Sociology originated in a self-consciously scientific way: Émile Durkheim (1858-1917), one of the founders, explained his purpose [...] Durkheim was well aware that sociology touched on many other fields, from psychology to history, economics and anthropology. Hence, he sought to define what he called social fact, a kind of fact that lies outside the facts of any other social science. He first acknowledged the difficulty of the problem [...] Durkheim goes on to claim that in fact “there is in every society a clearly determined group of phenomena separable, because of their distinct characteristics, from those that form the subject matter of other sciences of nature” [...] These are the facts of sociology, outside the individual consciousness but affecting people nevertheless: moral rules, the language spoken, the legal currency, the mode of dress “a category of facts which present very special characteristics: they consist of manners of acting, thinking and feeling external to the individual, which are invested with a coercive power by virtue of which they exercise control over him.” Durkheim laid out a subtle path for his new science, related to, but separate from, all other human sciences.

Social facts in Durkheim’s sense are very hard to find. Identifying causes is even more difficult. [...] What about Durkheim’s elusive social facts? Perhaps the most famous candidate is a contribution of his equally famous contemporary: Max Weber’s idea of the Protestant (work) Ethic as a major cause of the success of capitalism. Weber’s argument is closer to economic history than the kind of subtle social analysis envisaged by Durkheim. But Weber also analyzed bureaucracy in terms of its structure (division of labor), regulatory hierarchy and meritocratic hiring practices. These factors seem closer to Durkheim’s idea, being both measurable as well as extra-individual.

Things are different now. I first got an inkling of this more than three decades ago. Sorting through some old papers, I found this quote from an unnamed British sociologist speaking at a talk in 1986: “Theories in science are not constrained in any way by empirical facts.” I noted that most of those listening agreed with him.

The quote is absurd and in the years that followed I noted how widespread this assault on the scientific method has become. A whole field devoted to discrediting science has sprung up under the banner of “Science Studies” which, needless to say, is now a recognized academic discipline with its own association and cluster of peer-reviewed journals. One such is Social Text, which published a brilliantly nonsensical piece ‘Transgressing the boundaries: Towards a transformative hermeneutics of quantum gravity‘ by physicist Alan Sokal. Sokal succeeded by using the right words, like “transgressive” and “hegemony,” and promoting the correct political views, like “science as gendered domination” and putting “objective” in quotes.

[...] Without the possibility of objectivity, there is no science. Has sociology become, then, just political activism? To some extent, yes. According to Eduardo Bonilla-Silva and Tukufu Zuberi: “The aim is to attain epistemic liberation from White logic … We see this edited volume as part of the long march of resistance to White domination in society and in academe.” The Maoist allusion is probably not accidental.
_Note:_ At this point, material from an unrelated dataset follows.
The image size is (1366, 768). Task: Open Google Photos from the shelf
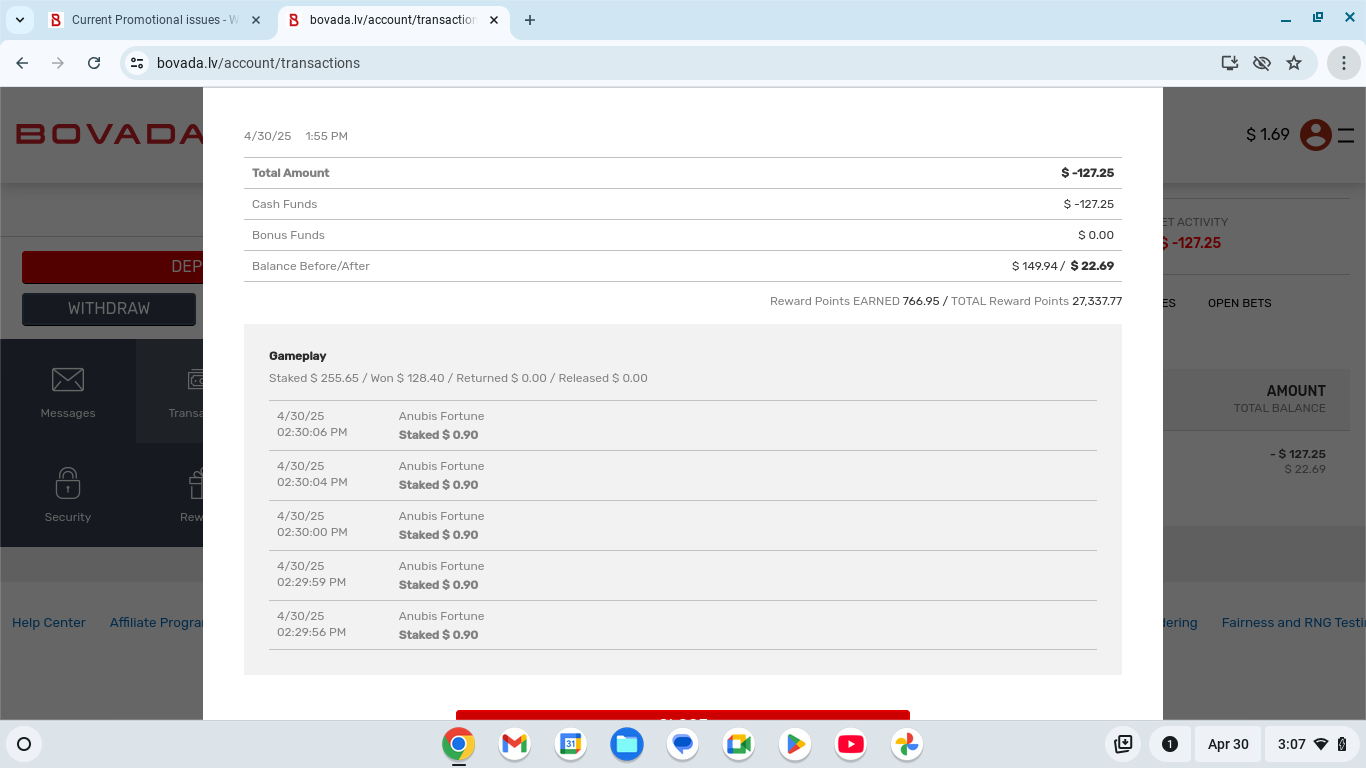point(907,744)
By the end of the book Zuberi and Bonilla-Silva have backtracked slightly, making a shallow bow to objectivity: “Rather than leading to a science of objectivity, White logic has fostered an ethnocentric orientation … however, scholars of color are potentially much closer to being objective…” This will leave many readers puzzled: is the work “biased” when the sociologist is white — or, rather, “White,” to add the mandatory square quotes — but objective when she is a person of color? The authors attempt to clarify by quoting Charles W. Mills: “Hegemonic groups characteristically have experiences that foster illusory perceptions about society’s functioning, whereas subordinate groups characteristically have experiences that (at least potentially) give rise to more adequate conceptualizations.” So the worm’s-eye view is more “objective” than the bird’s-eye view — or, to use the jargon, apparently “subordinate” groups (e.g., people of color) see things more clearly than “hegemonic groups.” Since Jamaican-American Mills presumably considers himself a member of a subordinate group (even though he is a distinguished professor of philosophy in the CUNY Graduate Center) his claim of subordinate superiority invites the Mandy Rice-Davies response: “Well, he would [say that], wouldn’t he?”
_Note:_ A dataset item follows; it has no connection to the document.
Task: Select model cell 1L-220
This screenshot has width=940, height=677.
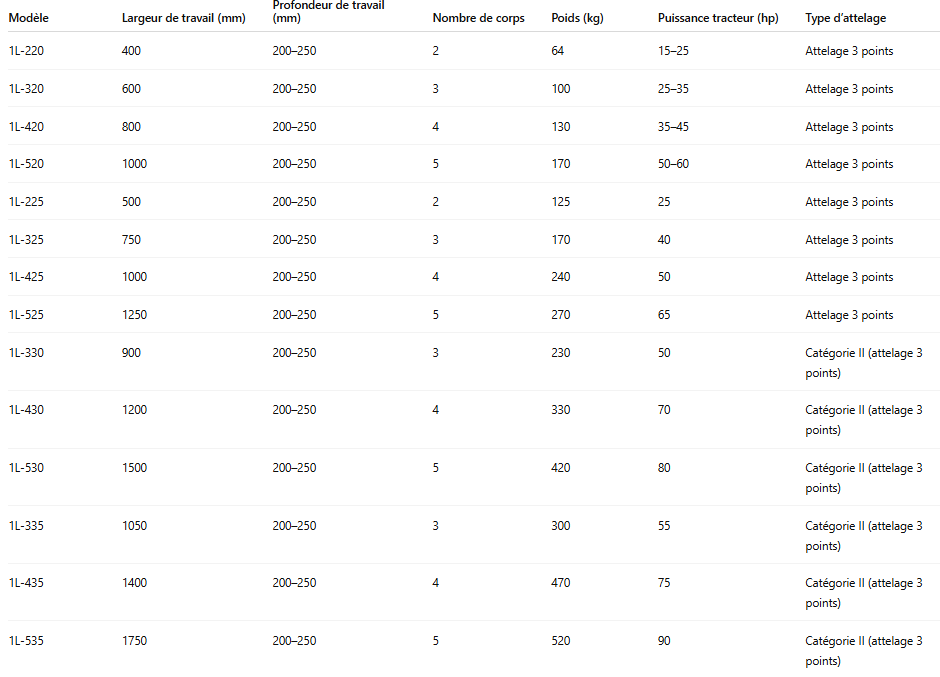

Here are some ideas that are generally accepted by the RES [Race & Ethnic Studies] movement as social facts (although the idea of truth is itself questioned from time to time, as we will see):

“White logic” is the idea that white people think differently than people of color and that it is embedded in “the structure that generates racism,” in the words of Anna-Esther Younes, reviewer of Bonilla-Silva and Zuberi’s White Logic. She concludes that “ultimately, what connects all authors is their view of academia as ‘a form of [White] cultural and political hegemony.’” (“Hegemony” is a popular term in the RES literature. It seems to mean “wrong ideas that are accepted by too many people.”)

[...] “Whiteness White logic” is a subspecialty of Whiteness Studies. A leader in the field is George Yancy, whose interviews appear frequently on the pages of the New York Times. He describes his own work as follows (referring to himself in the third person):

[It] has focused on the theme of whiteness and how it constitutes a site of embedded social reality and a site of opacity. He links these two foci to such themes as white subject formation, white epistemic ways of knowing/not knowing, privilege and hegemony, and forms of white spatial bonding as processes of white solidarity and interpellation. He is also interested in how such forms of white epistemic bonding constitute sites of white intelligibility formation. Yancy also explores the theme of racial embodiment, particularly in terms of how white bodies live their whiteness unreflectively vis-a-vis the interpellation and deformation of the black body and other bodies of color. Within this context, his work also explores Black Erlebnis or the lived experience of black people, which raises important questions regarding Black subjectivity, modes of Black spatial mobility, and embodied resistance ….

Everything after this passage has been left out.